Activity
What follows is a listing; restate every line of it word for word.

⟨

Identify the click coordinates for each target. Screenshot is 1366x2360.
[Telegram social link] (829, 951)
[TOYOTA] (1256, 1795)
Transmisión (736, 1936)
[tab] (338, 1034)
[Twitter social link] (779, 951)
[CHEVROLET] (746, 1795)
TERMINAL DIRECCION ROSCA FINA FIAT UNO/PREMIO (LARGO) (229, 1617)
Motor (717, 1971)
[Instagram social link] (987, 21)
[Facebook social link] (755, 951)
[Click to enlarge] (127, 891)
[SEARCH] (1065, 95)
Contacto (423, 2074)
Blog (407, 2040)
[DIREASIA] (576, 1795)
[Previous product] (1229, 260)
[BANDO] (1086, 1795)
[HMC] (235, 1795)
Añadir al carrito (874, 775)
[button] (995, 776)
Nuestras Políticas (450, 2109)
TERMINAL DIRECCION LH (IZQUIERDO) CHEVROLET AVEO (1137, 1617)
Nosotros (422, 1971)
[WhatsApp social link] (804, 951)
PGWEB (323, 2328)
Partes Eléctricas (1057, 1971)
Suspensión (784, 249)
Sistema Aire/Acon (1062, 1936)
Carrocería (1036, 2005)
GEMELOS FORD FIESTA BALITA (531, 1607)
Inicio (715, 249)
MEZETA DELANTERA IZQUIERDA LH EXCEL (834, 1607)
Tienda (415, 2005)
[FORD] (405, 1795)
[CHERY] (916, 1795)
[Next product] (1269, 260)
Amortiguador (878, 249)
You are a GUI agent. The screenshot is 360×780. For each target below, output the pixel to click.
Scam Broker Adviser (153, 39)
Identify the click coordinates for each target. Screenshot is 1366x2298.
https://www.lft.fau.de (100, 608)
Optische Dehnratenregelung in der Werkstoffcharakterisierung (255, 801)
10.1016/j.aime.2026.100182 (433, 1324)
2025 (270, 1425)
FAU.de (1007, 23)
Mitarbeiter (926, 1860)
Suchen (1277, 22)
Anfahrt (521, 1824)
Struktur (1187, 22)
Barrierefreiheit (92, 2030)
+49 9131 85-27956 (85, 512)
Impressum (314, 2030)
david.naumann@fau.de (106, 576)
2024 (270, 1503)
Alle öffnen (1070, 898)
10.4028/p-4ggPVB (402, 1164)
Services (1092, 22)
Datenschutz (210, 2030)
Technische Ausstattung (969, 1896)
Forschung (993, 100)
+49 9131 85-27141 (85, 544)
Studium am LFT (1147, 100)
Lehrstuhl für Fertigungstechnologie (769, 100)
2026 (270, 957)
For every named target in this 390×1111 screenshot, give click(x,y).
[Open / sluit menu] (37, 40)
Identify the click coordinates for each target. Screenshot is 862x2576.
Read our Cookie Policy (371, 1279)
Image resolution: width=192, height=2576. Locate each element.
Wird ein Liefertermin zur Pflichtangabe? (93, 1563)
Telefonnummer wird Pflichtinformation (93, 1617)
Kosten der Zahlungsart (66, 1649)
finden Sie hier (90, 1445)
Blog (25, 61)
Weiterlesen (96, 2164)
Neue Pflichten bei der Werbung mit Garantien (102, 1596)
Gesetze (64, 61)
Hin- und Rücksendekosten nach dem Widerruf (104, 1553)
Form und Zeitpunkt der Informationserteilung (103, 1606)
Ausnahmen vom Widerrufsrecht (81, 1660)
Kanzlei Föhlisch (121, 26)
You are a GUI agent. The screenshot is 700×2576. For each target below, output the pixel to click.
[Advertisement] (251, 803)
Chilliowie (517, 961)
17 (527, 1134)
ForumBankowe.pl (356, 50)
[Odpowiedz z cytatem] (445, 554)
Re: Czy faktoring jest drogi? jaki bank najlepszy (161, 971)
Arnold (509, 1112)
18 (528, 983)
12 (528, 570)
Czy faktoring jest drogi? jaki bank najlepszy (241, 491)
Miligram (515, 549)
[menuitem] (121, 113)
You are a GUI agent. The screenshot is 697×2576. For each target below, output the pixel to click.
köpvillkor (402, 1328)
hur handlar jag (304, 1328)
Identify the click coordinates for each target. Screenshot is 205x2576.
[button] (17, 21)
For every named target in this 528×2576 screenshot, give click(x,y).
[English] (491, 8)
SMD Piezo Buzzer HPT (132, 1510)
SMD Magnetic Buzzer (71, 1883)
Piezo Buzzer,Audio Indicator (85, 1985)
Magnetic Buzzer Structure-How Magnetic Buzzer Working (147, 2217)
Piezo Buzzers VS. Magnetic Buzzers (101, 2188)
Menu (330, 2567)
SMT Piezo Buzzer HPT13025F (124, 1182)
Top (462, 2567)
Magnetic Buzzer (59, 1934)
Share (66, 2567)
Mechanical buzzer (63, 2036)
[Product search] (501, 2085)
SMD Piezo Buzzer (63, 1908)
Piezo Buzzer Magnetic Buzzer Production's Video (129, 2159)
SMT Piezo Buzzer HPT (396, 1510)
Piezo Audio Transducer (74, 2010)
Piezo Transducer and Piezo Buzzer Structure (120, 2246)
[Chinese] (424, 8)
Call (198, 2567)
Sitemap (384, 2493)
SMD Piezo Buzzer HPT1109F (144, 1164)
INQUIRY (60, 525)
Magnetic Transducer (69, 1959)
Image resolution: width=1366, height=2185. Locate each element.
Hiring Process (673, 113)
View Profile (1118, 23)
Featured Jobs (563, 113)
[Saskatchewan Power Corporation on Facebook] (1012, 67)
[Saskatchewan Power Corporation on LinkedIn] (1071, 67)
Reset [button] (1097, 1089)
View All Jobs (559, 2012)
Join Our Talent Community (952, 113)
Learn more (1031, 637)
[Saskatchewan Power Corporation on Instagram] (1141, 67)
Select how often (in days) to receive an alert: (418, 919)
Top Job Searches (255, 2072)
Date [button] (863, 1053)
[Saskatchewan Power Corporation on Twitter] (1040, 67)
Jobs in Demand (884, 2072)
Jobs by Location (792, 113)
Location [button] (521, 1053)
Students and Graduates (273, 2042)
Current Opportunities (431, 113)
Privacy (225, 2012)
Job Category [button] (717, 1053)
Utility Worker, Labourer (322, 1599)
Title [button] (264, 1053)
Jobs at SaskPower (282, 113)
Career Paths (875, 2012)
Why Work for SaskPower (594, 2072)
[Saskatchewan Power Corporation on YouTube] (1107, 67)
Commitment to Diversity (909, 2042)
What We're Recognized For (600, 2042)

⟩

Exercise response
Identify the click coordinates for each target. Screenshot is 1366x2360.
[Telegram social link] (829, 951)
[TOYOTA] (1256, 1795)
Transmisión (736, 1936)
[tab] (338, 1034)
[Twitter social link] (779, 951)
[CHEVROLET] (746, 1795)
TERMINAL DIRECCION ROSCA FINA FIAT UNO/PREMIO (LARGO) (229, 1617)
Motor (717, 1971)
[Instagram social link] (987, 21)
[Facebook social link] (755, 951)
[Click to enlarge] (127, 891)
[SEARCH] (1065, 95)
Contacto (423, 2074)
Blog (407, 2040)
[DIREASIA] (576, 1795)
[Previous product] (1229, 260)
[BANDO] (1086, 1795)
[HMC] (235, 1795)
Añadir al carrito (874, 775)
[button] (995, 776)
Nuestras Políticas (450, 2109)
TERMINAL DIRECCION LH (IZQUIERDO) CHEVROLET AVEO (1137, 1617)
Nosotros (422, 1971)
[WhatsApp social link] (804, 951)
PGWEB (323, 2328)
Partes Eléctricas (1057, 1971)
Suspensión (784, 249)
Sistema Aire/Acon (1062, 1936)
Carrocería (1036, 2005)
GEMELOS FORD FIESTA BALITA (531, 1607)
Inicio (715, 249)
MEZETA DELANTERA IZQUIERDA LH EXCEL (834, 1607)
Tienda (415, 2005)
[FORD] (405, 1795)
[CHERY] (916, 1795)
[Next product] (1269, 260)
Amortiguador (878, 249)
You are a GUI agent. The screenshot is 360×780. For each target below, output the pixel to click.
Scam Broker Adviser (153, 39)
Identify the click coordinates for each target. Screenshot is 1366x2298.
https://www.lft.fau.de (100, 608)
Optische Dehnratenregelung in der Werkstoffcharakterisierung (255, 801)
10.1016/j.aime.2026.100182 (433, 1324)
2025 (270, 1425)
FAU.de (1007, 23)
Mitarbeiter (926, 1860)
Suchen (1277, 22)
Anfahrt (521, 1824)
Struktur (1187, 22)
Barrierefreiheit (92, 2030)
+49 9131 85-27956 (85, 512)
Impressum (314, 2030)
david.naumann@fau.de (106, 576)
2024 (270, 1503)
Alle öffnen (1070, 898)
10.4028/p-4ggPVB (402, 1164)
Services (1092, 22)
Datenschutz (210, 2030)
Technische Ausstattung (969, 1896)
Forschung (993, 100)
+49 9131 85-27141 (85, 544)
Studium am LFT (1147, 100)
Lehrstuhl für Fertigungstechnologie (769, 100)
2026 (270, 957)
For every named target in this 390×1111 screenshot, give click(x,y).
[Open / sluit menu] (37, 40)
Identify the click coordinates for each target. Screenshot is 862x2576.
Read our Cookie Policy (371, 1279)
Image resolution: width=192, height=2576. Locate each element.
Wird ein Liefertermin zur Pflichtangabe? (93, 1563)
Telefonnummer wird Pflichtinformation (93, 1617)
Kosten der Zahlungsart (66, 1649)
finden Sie hier (90, 1445)
Blog (25, 61)
Weiterlesen (96, 2164)
Neue Pflichten bei der Werbung mit Garantien (102, 1596)
Gesetze (64, 61)
Hin- und Rücksendekosten nach dem Widerruf (104, 1553)
Form und Zeitpunkt der Informationserteilung (103, 1606)
Ausnahmen vom Widerrufsrecht (81, 1660)
Kanzlei Föhlisch (121, 26)
You are a GUI agent. The screenshot is 700×2576. For each target below, output the pixel to click.
[Advertisement] (251, 803)
Chilliowie (517, 961)
17 (527, 1134)
ForumBankowe.pl (356, 50)
[Odpowiedz z cytatem] (445, 554)
Re: Czy faktoring jest drogi? jaki bank najlepszy (161, 971)
Arnold (509, 1112)
18 (528, 983)
12 (528, 570)
Czy faktoring jest drogi? jaki bank najlepszy (241, 491)
Miligram (515, 549)
[menuitem] (121, 113)
You are a GUI agent. The screenshot is 697×2576. For each target below, output the pixel to click.
köpvillkor (402, 1328)
hur handlar jag (304, 1328)
Identify the click coordinates for each target. Screenshot is 205x2576.
[button] (17, 21)
For every named target in this 528×2576 screenshot, give click(x,y).
[English] (491, 8)
SMD Piezo Buzzer HPT (132, 1510)
SMD Magnetic Buzzer (71, 1883)
Piezo Buzzer,Audio Indicator (85, 1985)
Magnetic Buzzer Structure-How Magnetic Buzzer Working (147, 2217)
Piezo Buzzers VS. Magnetic Buzzers (101, 2188)
Menu (330, 2567)
SMT Piezo Buzzer HPT13025F (124, 1182)
Top (462, 2567)
Magnetic Buzzer (59, 1934)
Share (66, 2567)
Mechanical buzzer (63, 2036)
[Product search] (501, 2085)
SMD Piezo Buzzer (63, 1908)
Piezo Buzzer Magnetic Buzzer Production's Video (129, 2159)
SMT Piezo Buzzer HPT (396, 1510)
Piezo Audio Transducer (74, 2010)
Piezo Transducer and Piezo Buzzer Structure (120, 2246)
[Chinese] (424, 8)
Call (198, 2567)
Sitemap (384, 2493)
SMD Piezo Buzzer HPT1109F (144, 1164)
INQUIRY (60, 525)
Magnetic Transducer (69, 1959)
Image resolution: width=1366, height=2185. Locate each element.
Hiring Process (673, 113)
View Profile (1118, 23)
Featured Jobs (563, 113)
[Saskatchewan Power Corporation on Facebook] (1012, 67)
[Saskatchewan Power Corporation on LinkedIn] (1071, 67)
Reset [button] (1097, 1089)
View All Jobs (559, 2012)
Join Our Talent Community (952, 113)
Learn more (1031, 637)
[Saskatchewan Power Corporation on Instagram] (1141, 67)
Select how often (in days) to receive an alert: (418, 919)
Top Job Searches (255, 2072)
Date [button] (863, 1053)
[Saskatchewan Power Corporation on Twitter] (1040, 67)
Jobs in Demand (884, 2072)
Jobs by Location (792, 113)
Location [button] (521, 1053)
Students and Graduates (273, 2042)
Current Opportunities (431, 113)
Privacy (225, 2012)
Job Category [button] (717, 1053)
Utility Worker, Labourer (322, 1599)
Title [button] (264, 1053)
Jobs at SaskPower (282, 113)
Career Paths (875, 2012)
Why Work for SaskPower (594, 2072)
[Saskatchewan Power Corporation on YouTube] (1107, 67)
Commitment to Diversity (909, 2042)
What We're Recognized For (600, 2042)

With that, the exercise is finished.